[[ Supplied text, beginning ]]

Graduate school experience

Hard work and personal and professional empowerment

Most participants stated that, on the whole, they enjoyed their studies, the classes, the academic program, their student group, the instructors and the college atmosphere, but also had difficulties. They described three characteristics of their experience during graduate school: (a) difficulty, overload, stress and strain; (b) sources of support; (c) personal and social implications of the academic experience.

Difficulty, overload, stress, and strain

Participants pointed to very few disadvantages of the graduate program but did cite four main negative characteristics of their college experience: (a) an intense schedule, (b) high level of academic demands and fear of failure; (c) conflict of roles; and (d) social criticism.

All participants described feeling stressed and overburdened. The days at the college were quite long, and some of the participants were also taking classes towards a teaching certificate in a different institution. This created a very busy week and an intense schedule. Zahira, who provided for herself, described her situation:

I have the house [to take care of], to pay [expenses], to work, to come [to the college]…. Sometimes … when we would come [to study] in the afternoon … I would work in the morning. It was difficult to come after a day of work … but when else could I work? … When I worked mornings, it was difficult for me to make a presentation [at the college] the same day … [so] I would [have to] miss work.

[[ Supplied text, end ]]

▶ **Explore the material**:
- 1) Echo the part of the graduate school passage that opens with the words containing "I have the house" and closes with "to] miss work.".
- 2) In the graduate school passage, what four main negative characteristics of their college experience did participants cite?
- 3) How would you render this sentence from the graduate school passage in Spanish: "This created a very busy week and an intense schedule."

[[ Dataset extract, beginning ]]

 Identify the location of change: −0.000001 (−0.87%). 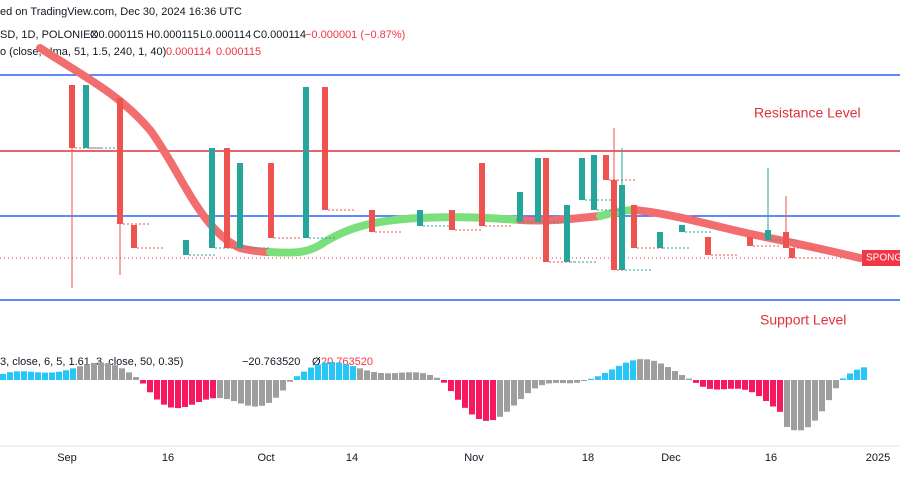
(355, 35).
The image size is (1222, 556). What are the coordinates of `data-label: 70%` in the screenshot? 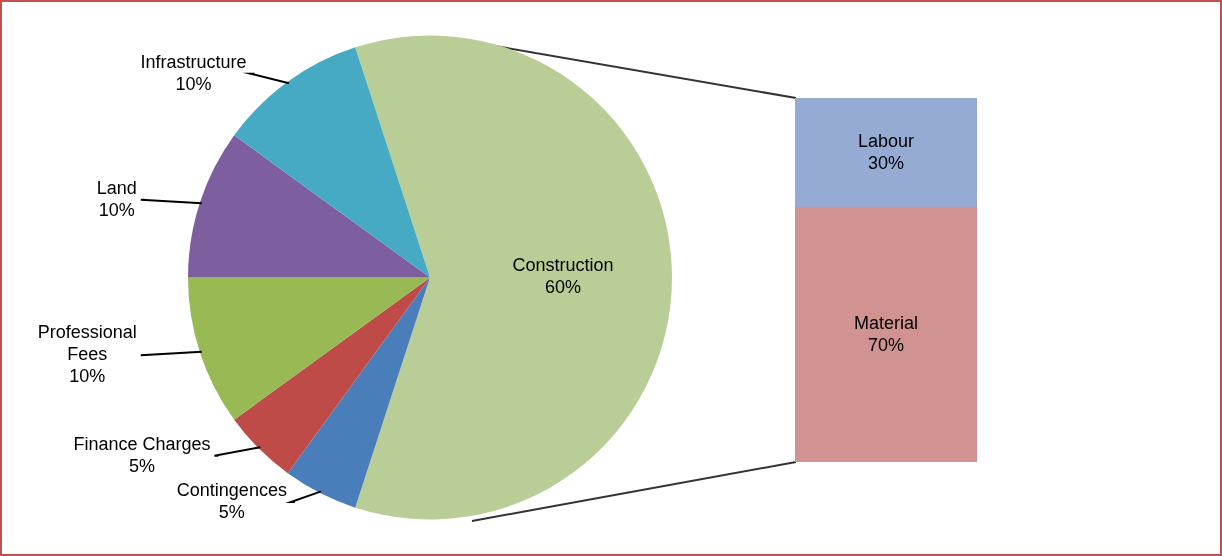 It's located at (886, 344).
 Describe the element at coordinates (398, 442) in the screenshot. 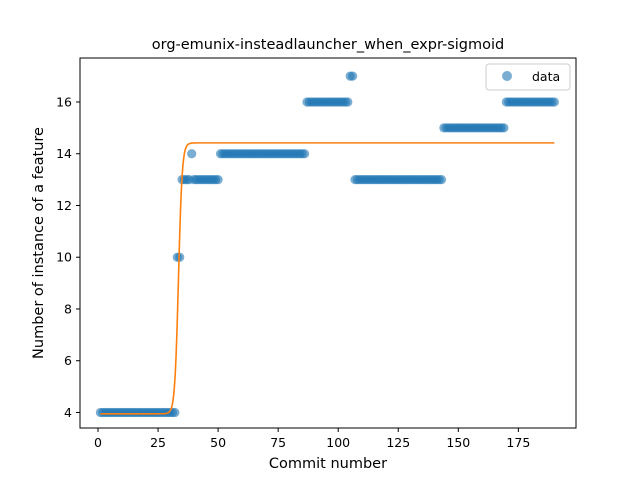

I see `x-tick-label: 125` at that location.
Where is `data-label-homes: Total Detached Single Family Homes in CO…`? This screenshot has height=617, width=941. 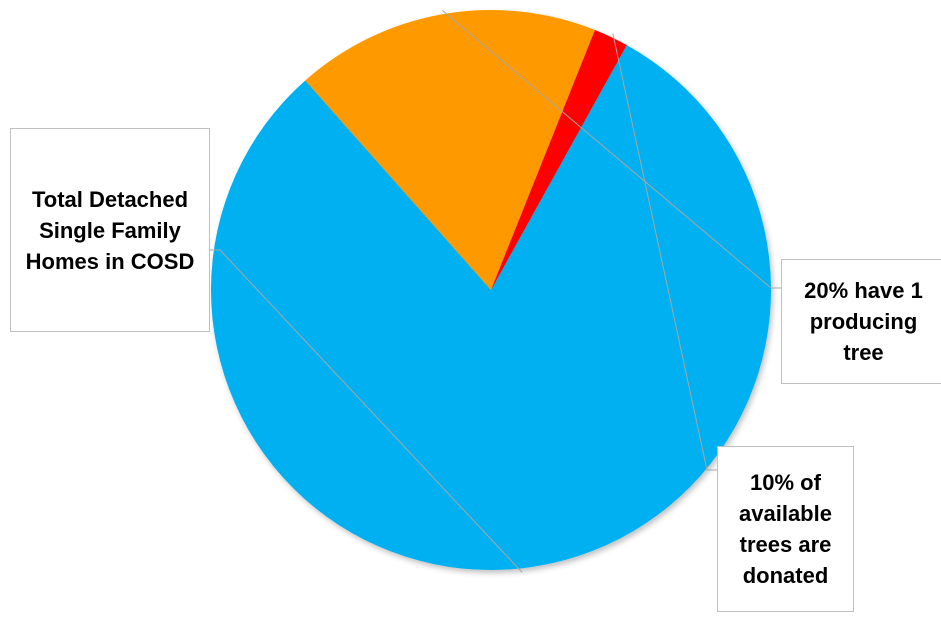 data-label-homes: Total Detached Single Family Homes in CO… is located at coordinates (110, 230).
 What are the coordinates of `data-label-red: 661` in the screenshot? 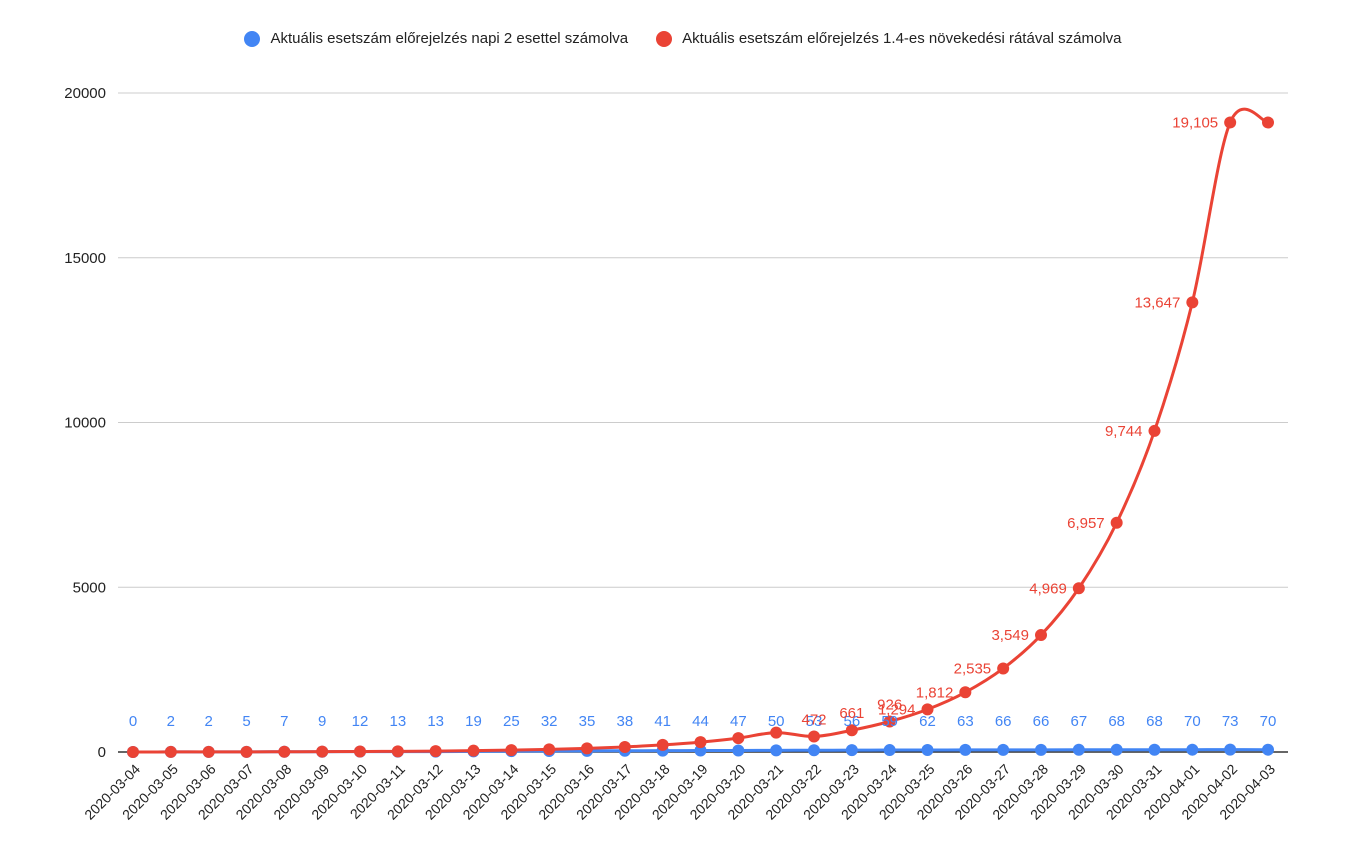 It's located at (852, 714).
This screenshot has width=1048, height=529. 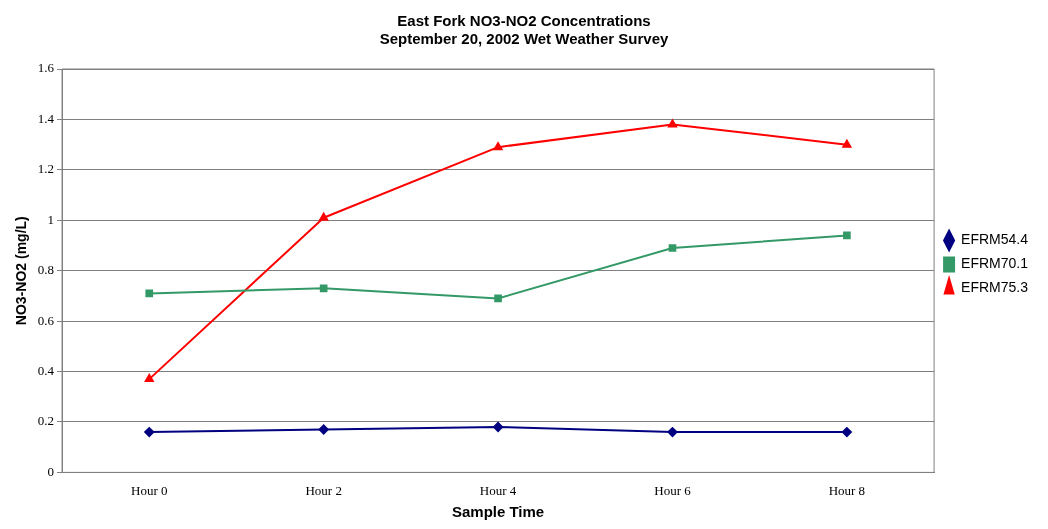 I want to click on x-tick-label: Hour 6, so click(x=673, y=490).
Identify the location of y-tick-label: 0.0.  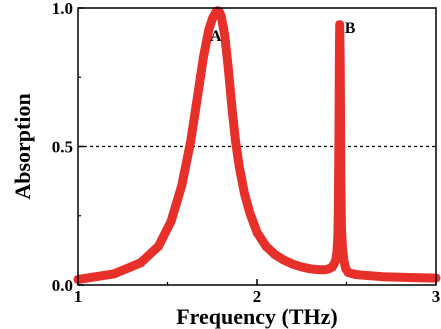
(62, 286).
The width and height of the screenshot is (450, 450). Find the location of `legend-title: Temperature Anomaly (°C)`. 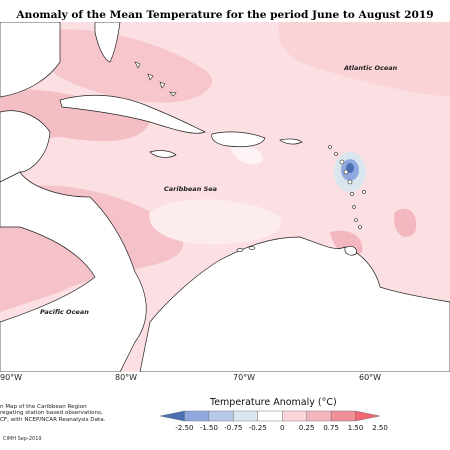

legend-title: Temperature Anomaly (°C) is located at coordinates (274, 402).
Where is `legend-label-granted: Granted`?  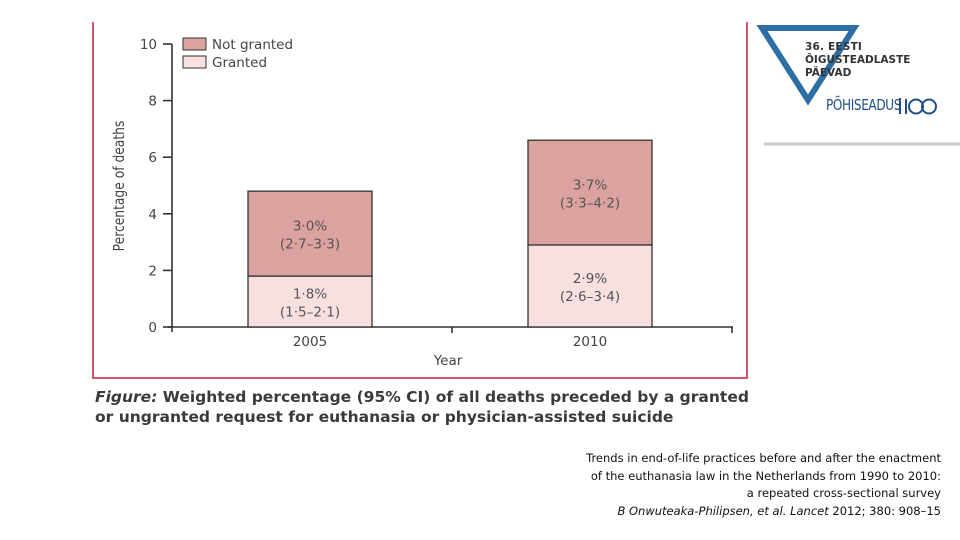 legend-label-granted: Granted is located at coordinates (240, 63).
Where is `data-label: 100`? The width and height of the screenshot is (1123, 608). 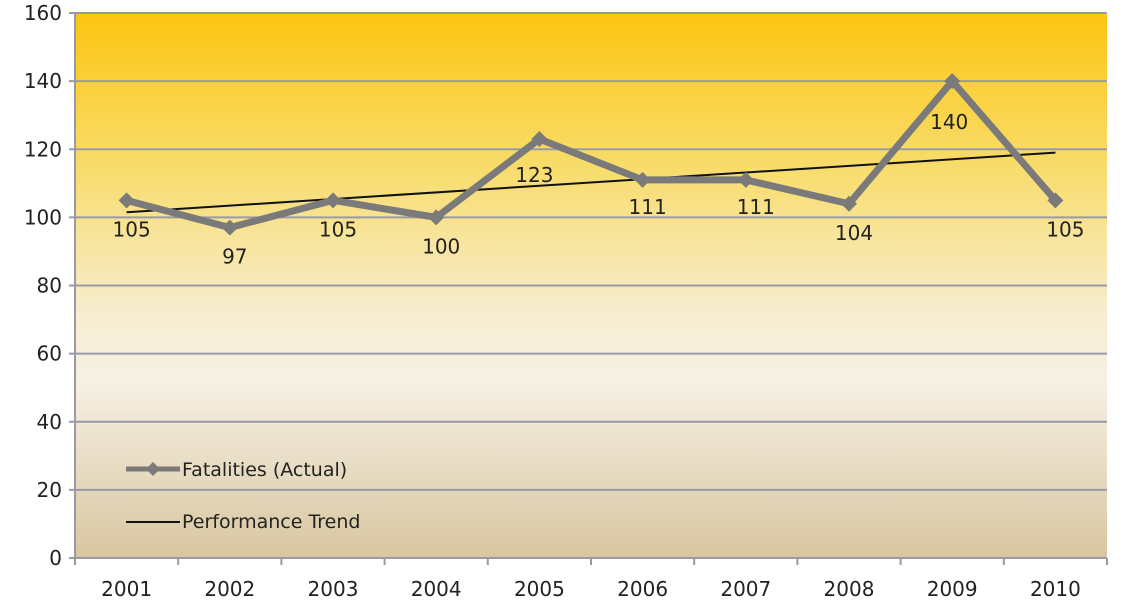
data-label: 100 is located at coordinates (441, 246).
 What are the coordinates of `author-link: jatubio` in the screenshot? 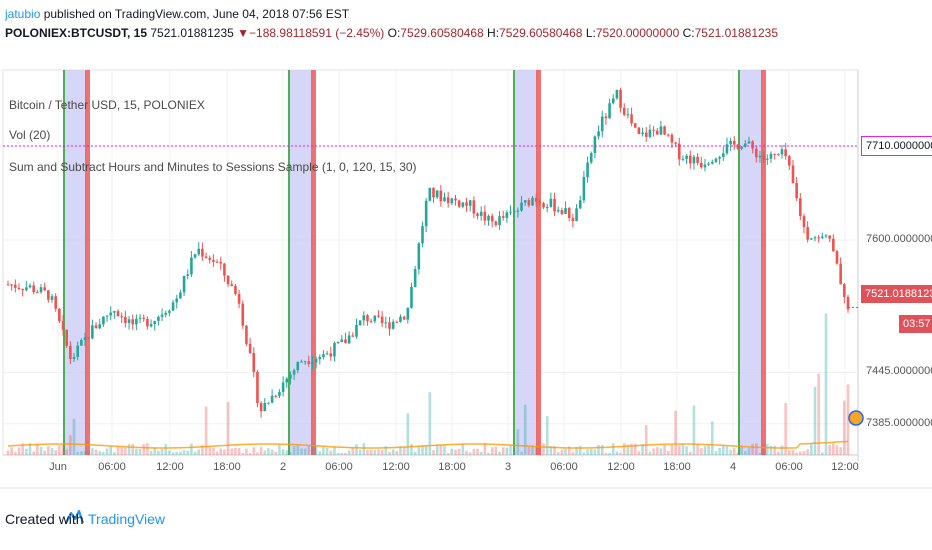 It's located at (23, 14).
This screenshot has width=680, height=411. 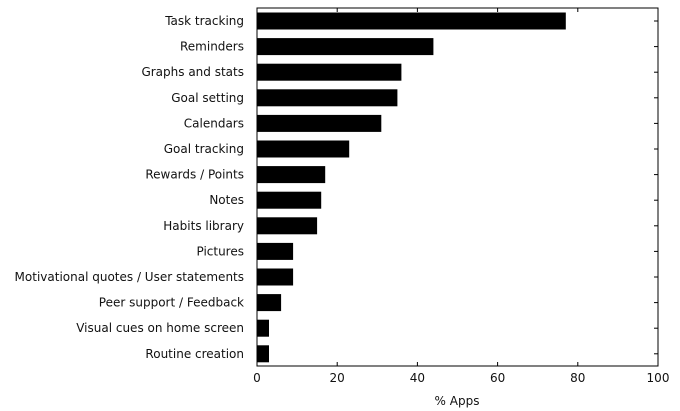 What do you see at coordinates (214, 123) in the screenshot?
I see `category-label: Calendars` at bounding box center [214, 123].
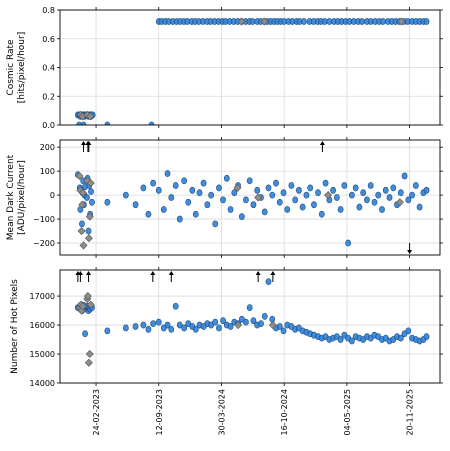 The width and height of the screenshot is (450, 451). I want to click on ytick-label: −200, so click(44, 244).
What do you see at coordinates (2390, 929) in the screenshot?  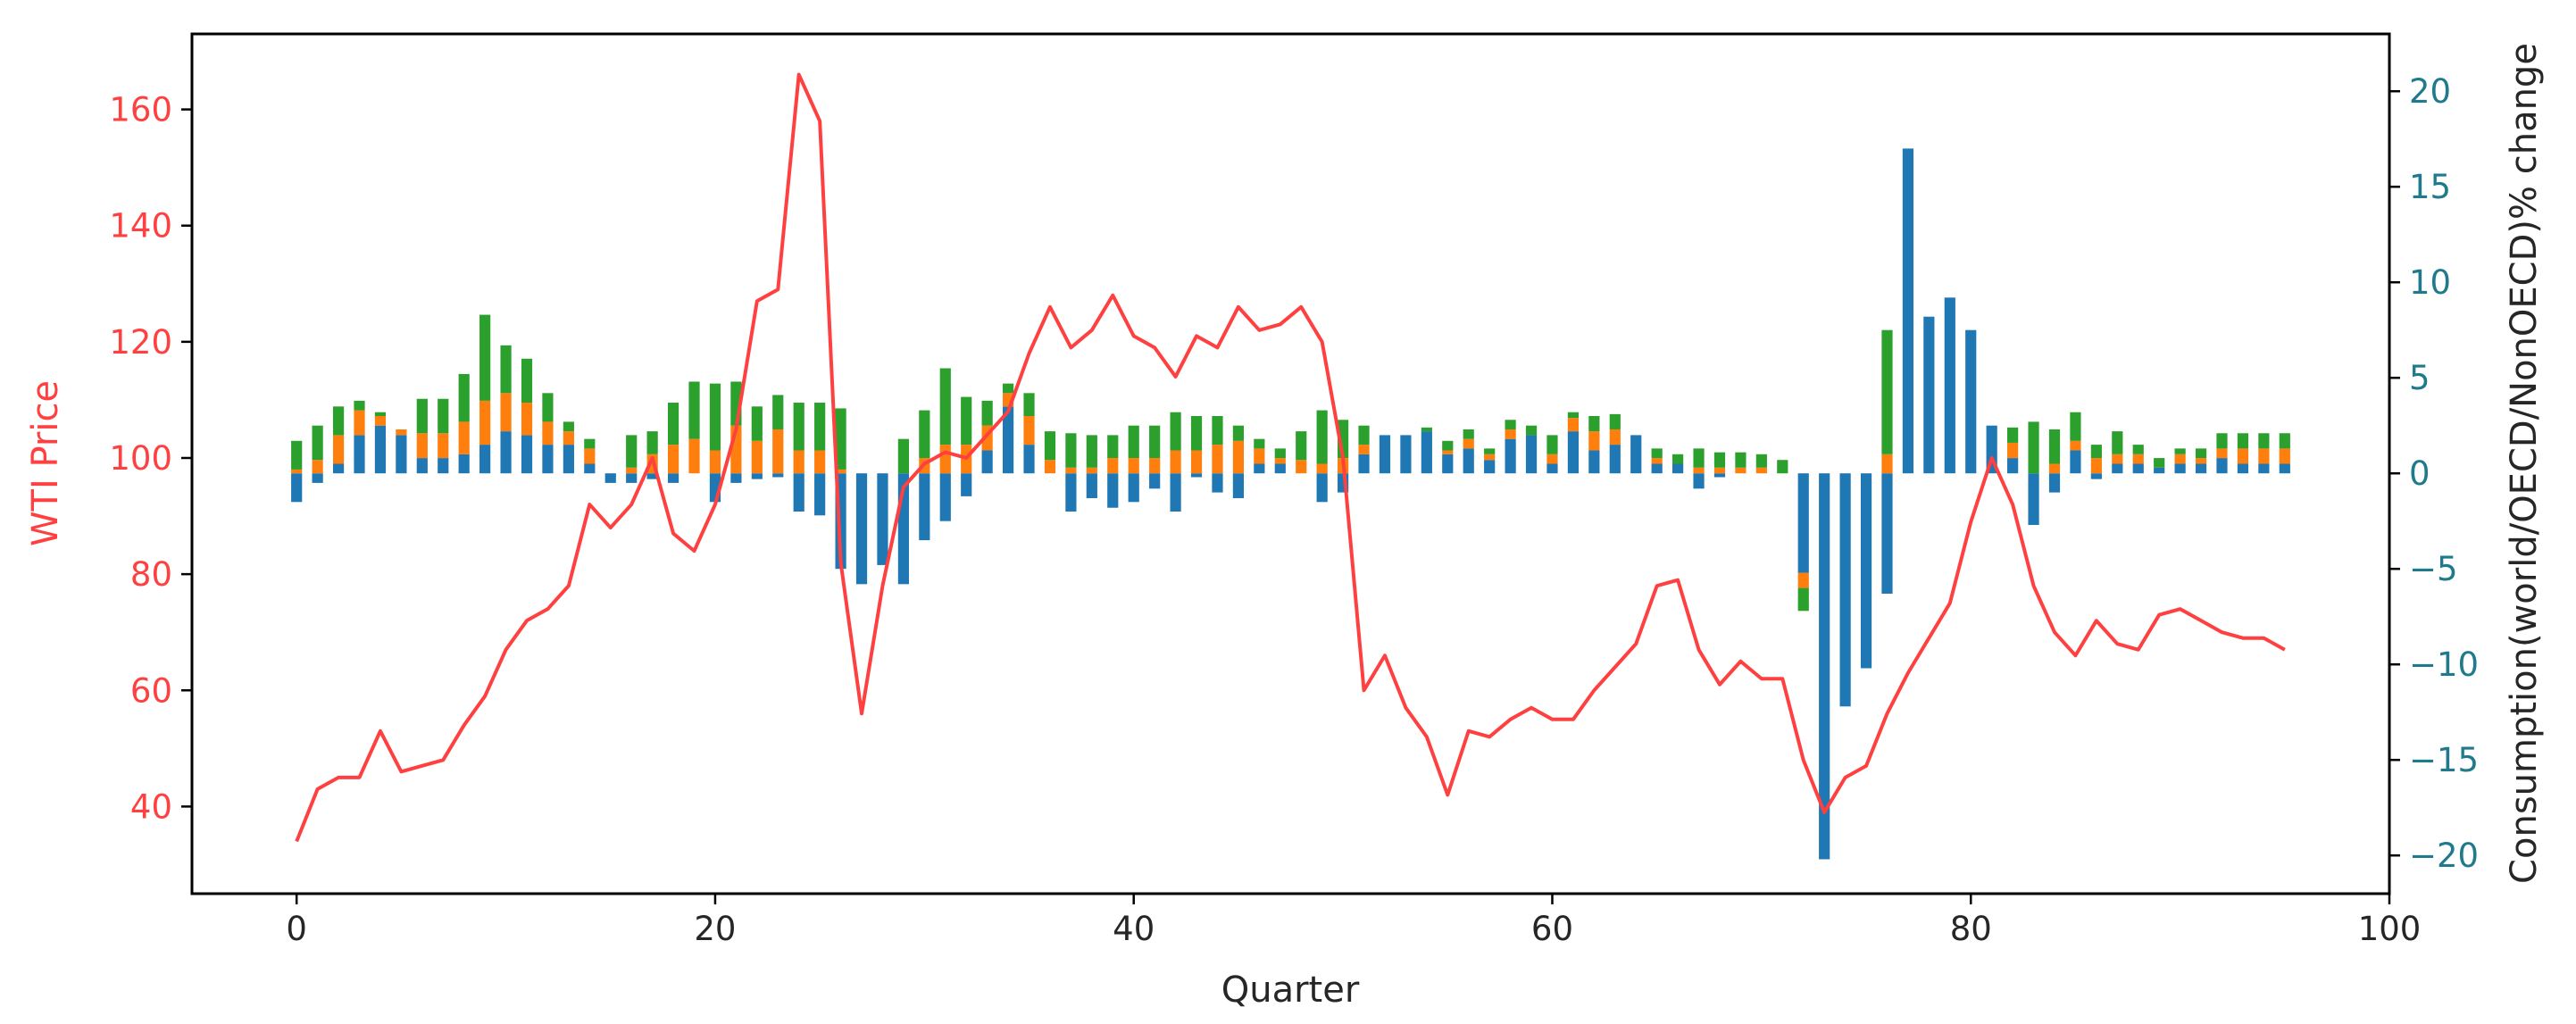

[[ Dataset extract, end ]]

▶ **Outputs in order**:
- 1)
I have the house [to take care of], to pay [expenses], to work, to come [to the college]…. Sometimes … when we would come [to study] in the afternoon … I would work in the morning. It was difficult to come after a day of work … but when else could I work? … When I worked mornings, it was difficult for me to make a presentation [at the college] the same day … [so] I would [have to] miss work.

- 2) An intense schedule, a high level of academic demands and fear of failure, conflict of roles, and social criticism.

- 3) Esto generó una semana muy ocupada y un horario intenso.